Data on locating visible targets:

********

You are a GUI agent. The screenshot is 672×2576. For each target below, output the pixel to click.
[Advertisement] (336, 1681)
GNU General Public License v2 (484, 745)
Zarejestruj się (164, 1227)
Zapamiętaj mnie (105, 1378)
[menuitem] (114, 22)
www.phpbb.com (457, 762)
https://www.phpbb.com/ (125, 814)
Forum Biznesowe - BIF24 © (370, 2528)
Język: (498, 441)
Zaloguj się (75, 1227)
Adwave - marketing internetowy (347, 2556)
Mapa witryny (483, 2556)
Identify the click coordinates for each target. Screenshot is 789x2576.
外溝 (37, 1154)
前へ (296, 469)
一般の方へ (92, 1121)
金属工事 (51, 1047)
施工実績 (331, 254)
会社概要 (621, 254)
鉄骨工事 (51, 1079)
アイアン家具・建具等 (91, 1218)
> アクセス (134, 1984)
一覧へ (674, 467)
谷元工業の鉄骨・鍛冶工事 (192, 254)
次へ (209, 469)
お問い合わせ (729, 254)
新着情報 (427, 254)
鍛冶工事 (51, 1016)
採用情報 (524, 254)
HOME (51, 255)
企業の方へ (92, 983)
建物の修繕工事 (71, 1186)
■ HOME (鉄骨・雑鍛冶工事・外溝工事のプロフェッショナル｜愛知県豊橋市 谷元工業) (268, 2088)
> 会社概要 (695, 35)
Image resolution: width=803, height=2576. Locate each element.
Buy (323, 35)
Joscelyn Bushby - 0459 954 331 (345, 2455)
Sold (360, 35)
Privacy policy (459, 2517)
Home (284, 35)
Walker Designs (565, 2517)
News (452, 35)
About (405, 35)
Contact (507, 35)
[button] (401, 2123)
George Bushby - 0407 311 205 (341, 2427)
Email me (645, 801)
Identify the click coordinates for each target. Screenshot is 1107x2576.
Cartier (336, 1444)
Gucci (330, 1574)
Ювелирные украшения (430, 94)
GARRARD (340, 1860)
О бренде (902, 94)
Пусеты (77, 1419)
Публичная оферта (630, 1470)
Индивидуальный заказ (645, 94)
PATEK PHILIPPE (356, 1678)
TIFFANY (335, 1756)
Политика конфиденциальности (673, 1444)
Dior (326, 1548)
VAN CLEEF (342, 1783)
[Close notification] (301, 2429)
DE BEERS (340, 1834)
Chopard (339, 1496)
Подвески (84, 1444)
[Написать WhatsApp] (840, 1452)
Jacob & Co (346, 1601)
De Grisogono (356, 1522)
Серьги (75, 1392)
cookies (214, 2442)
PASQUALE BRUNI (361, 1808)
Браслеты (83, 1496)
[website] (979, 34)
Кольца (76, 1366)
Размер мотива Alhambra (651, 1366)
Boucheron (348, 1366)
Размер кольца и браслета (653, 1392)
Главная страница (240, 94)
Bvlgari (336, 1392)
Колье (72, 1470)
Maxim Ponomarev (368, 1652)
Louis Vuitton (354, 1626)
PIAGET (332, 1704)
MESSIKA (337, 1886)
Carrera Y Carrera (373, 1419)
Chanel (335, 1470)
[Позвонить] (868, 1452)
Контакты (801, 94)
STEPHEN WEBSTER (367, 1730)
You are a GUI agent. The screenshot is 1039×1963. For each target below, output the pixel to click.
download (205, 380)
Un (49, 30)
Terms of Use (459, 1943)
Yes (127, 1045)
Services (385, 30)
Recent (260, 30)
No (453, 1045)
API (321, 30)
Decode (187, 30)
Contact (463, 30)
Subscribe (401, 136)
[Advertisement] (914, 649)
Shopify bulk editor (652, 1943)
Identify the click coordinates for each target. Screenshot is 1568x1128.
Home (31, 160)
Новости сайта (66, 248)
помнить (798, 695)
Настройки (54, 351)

********

### TASK REQUIREMENTS
Retype every line of the records above, character for character, with nothing changed.

### RESULT FOR THIS EXERCISE
You are a GUI agent. The screenshot is 672×2576. For each target below, output the pixel to click.
[Advertisement] (336, 1681)
GNU General Public License v2 (484, 745)
Zarejestruj się (164, 1227)
Zapamiętaj mnie (105, 1378)
[menuitem] (114, 22)
www.phpbb.com (457, 762)
https://www.phpbb.com/ (125, 814)
Forum Biznesowe - BIF24 © (370, 2528)
Język: (498, 441)
Zaloguj się (75, 1227)
Adwave - marketing internetowy (347, 2556)
Mapa witryny (483, 2556)
Identify the click coordinates for each target. Screenshot is 789x2576.
外溝 (37, 1154)
前へ (296, 469)
一般の方へ (92, 1121)
金属工事 (51, 1047)
施工実績 (331, 254)
会社概要 (621, 254)
鉄骨工事 (51, 1079)
アイアン家具・建具等 (91, 1218)
> アクセス (134, 1984)
一覧へ (674, 467)
谷元工業の鉄骨・鍛冶工事 (192, 254)
次へ (209, 469)
お問い合わせ (729, 254)
新着情報 (427, 254)
鍛冶工事 (51, 1016)
採用情報 (524, 254)
HOME (51, 255)
企業の方へ (92, 983)
建物の修繕工事 (71, 1186)
■ HOME (鉄骨・雑鍛冶工事・外溝工事のプロフェッショナル｜愛知県豊橋市 谷元工業) (268, 2088)
> 会社概要 (695, 35)
Image resolution: width=803, height=2576. Locate each element.
Buy (323, 35)
Joscelyn Bushby - 0459 954 331 (345, 2455)
Sold (360, 35)
Privacy policy (459, 2517)
Home (284, 35)
Walker Designs (565, 2517)
News (452, 35)
About (405, 35)
Contact (507, 35)
[button] (401, 2123)
George Bushby - 0407 311 205 (341, 2427)
Email me (645, 801)
Identify the click coordinates for each target. Screenshot is 1107x2576.
Cartier (336, 1444)
Gucci (330, 1574)
Ювелирные украшения (430, 94)
GARRARD (340, 1860)
О бренде (902, 94)
Пусеты (77, 1419)
Публичная оферта (630, 1470)
Индивидуальный заказ (645, 94)
PATEK PHILIPPE (356, 1678)
TIFFANY (335, 1756)
Политика конфиденциальности (673, 1444)
Dior (326, 1548)
VAN CLEEF (342, 1783)
[Close notification] (301, 2429)
DE BEERS (340, 1834)
Chopard (339, 1496)
Подвески (84, 1444)
[Написать WhatsApp] (840, 1452)
Jacob & Co (346, 1601)
De Grisogono (356, 1522)
Серьги (75, 1392)
cookies (214, 2442)
PASQUALE BRUNI (361, 1808)
Браслеты (83, 1496)
[website] (979, 34)
Кольца (76, 1366)
Размер мотива Alhambra (651, 1366)
Boucheron (348, 1366)
Размер кольца и браслета (653, 1392)
Главная страница (240, 94)
Bvlgari (336, 1392)
Колье (72, 1470)
Maxim Ponomarev (368, 1652)
Louis Vuitton (354, 1626)
PIAGET (332, 1704)
MESSIKA (337, 1886)
Carrera Y Carrera (373, 1419)
Chanel (335, 1470)
[Позвонить] (868, 1452)
Контакты (801, 94)
STEPHEN WEBSTER (367, 1730)
You are a GUI agent. The screenshot is 1039×1963. For each target below, output the pixel to click.
download (205, 380)
Un (49, 30)
Terms of Use (459, 1943)
Yes (127, 1045)
Services (385, 30)
Recent (260, 30)
No (453, 1045)
API (321, 30)
Decode (187, 30)
Contact (463, 30)
Subscribe (401, 136)
[Advertisement] (914, 649)
Shopify bulk editor (652, 1943)
Identify the click coordinates for each target. Screenshot is 1568x1128.
Home (31, 160)
Новости сайта (66, 248)
помнить (798, 695)
Настройки (54, 351)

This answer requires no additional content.